Three other defensive players — grad student safety Matthias Farley, senior defensive tackle Sheldon Day and junior linebacker Jaylon Smith — and a lone offensive rep, grad student center Nick Martin, join Schmidt on one of the largest captain contingents in Notre Dame history.
“I probably could have named 10 — seriously,” ND head coach Brian Kelly said. “I actually went back through the media guide to check what the most captains were, because I had it whittled down to seven. I was trying to make the case for seven.
“I seemed to have been the guy who has always had one more of everything here, so I better try to get to five, so that’s how we got to five.”
Here are Kelly’s thoughts on all five of them, two of whom — Day and Martin — are repeats from last season:
• On Martin: “(He) had to fight through a very difficult injury he had the year before, and it was difficult for him most of the season just to get healthy.

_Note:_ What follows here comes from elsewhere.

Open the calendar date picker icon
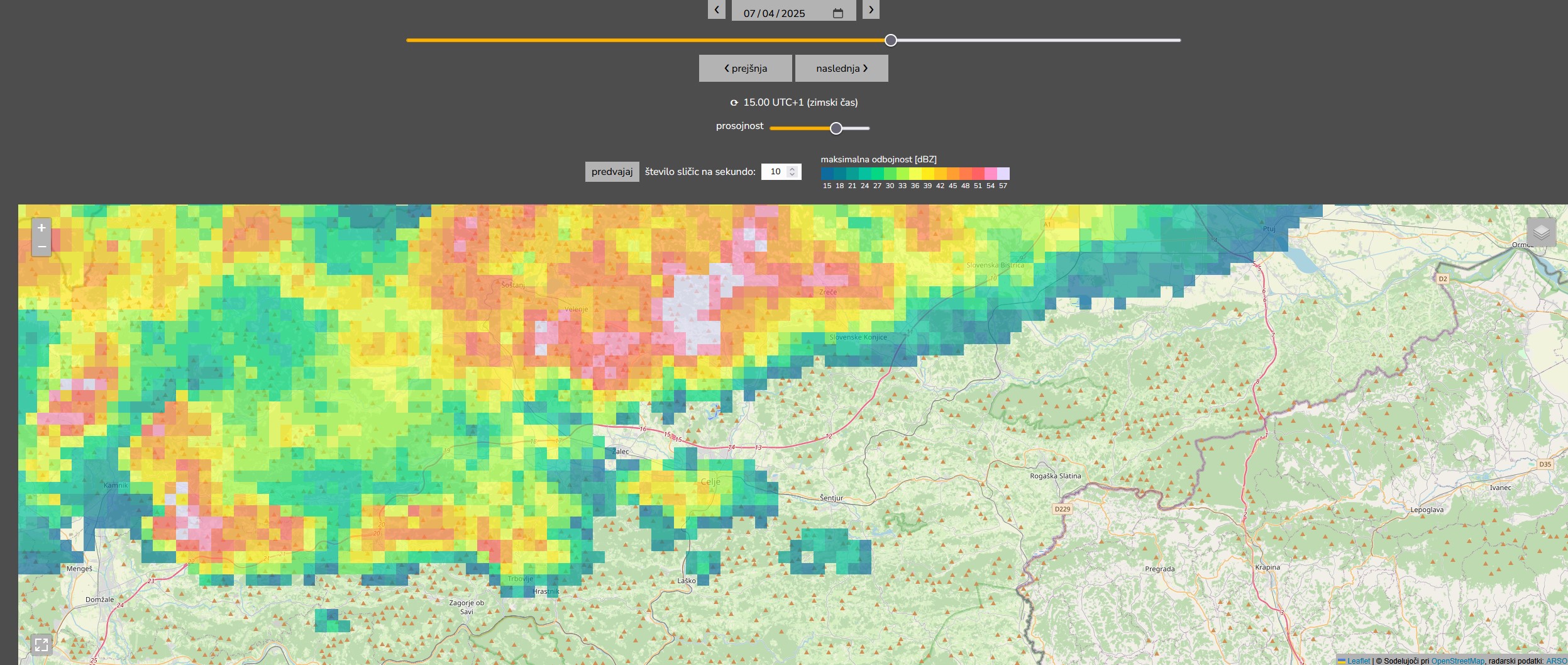The width and height of the screenshot is (1568, 665). 837,13
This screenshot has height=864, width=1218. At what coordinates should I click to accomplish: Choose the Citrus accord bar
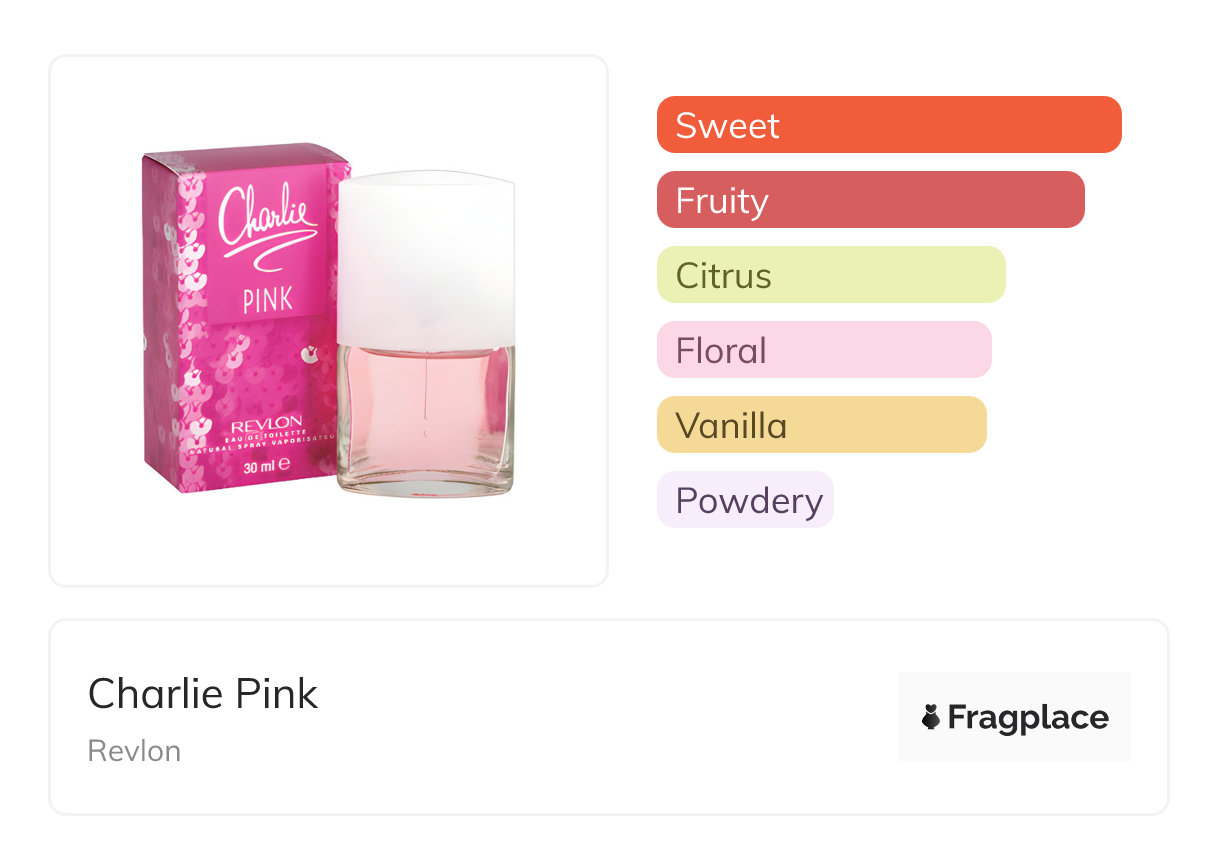click(x=830, y=275)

And you could see this year, being fully healthy, he’s been able to lead not only the offensive line, but the entire offense.”
• On Day: “I think what’s impressed me the most about him is the way he’s practiced — every single day with energy and a desire to want to get better.”
• On Farley: “He’s just that kind of person that he really gets along with so many players on our team and is a guy that is going to be very important to us in a number of different positions.”
• On Smith: “He’s our best player on defense — by far. I mean, it’s not even close. We just felt like it was important that he be in a leadership position.”
• On Schmidt: “I think (he) speaks for himself in the sense of what a representative for our program (he is) in the community, in the classroom, and then on the field just a great communicator, a galvanizer.”
Schmidt’s opportunity to climb the depth chart began midway through the 2013 season, when then-starting middle linebacker Jarrett Grace suffered four fractures in his right leg that not only ended that season, but wiped out 2014 as well.
Schmidt was awarded a scholarship prior to the 2014 season when his career tackle total stood at six, became the starter that season and was voted team MVP despite missing the final 5½ games with a broken leg.
Now the loudest footsteps behind him are Grace’s, as the 6-foot-3, 253-pounder flashed his 2013 form, leaped over rising sophomore Nyles Morgan and is now option 1-A at middle linebacker.
His biggest fan has been and continues to be Schmidt.
“I love Jarrett Grace,” Schmidt said, “He’s my roommate and one of my best friends in the whole world. He’s been playing great football right now and he’s going to play a ton of snaps for us this year.
“When he’s out there, I feel like I’m out there. And when I’m out there, he feels like he’s out there. We’re brothers, and we’ll be like that ‘til the day we die.”
Schmidt’s big dreams never uncoupled him from the reality in his early years that even playing one down for the Irish might not ever happen.
“You have a ton of doubts,” he said. “Anyone who says they don’t ever have a sleepless night or doubt themselves, I feel like, is lying, I don’t know anyone with that much confidence.
“You’ve got to have enough confidence to overcome those and the courage to say, ‘If I fail, I fail.’ And kind of go after the dreams you have. I’m still trying to continue to do everything I can to get better each and every day to help make this university and this team great.”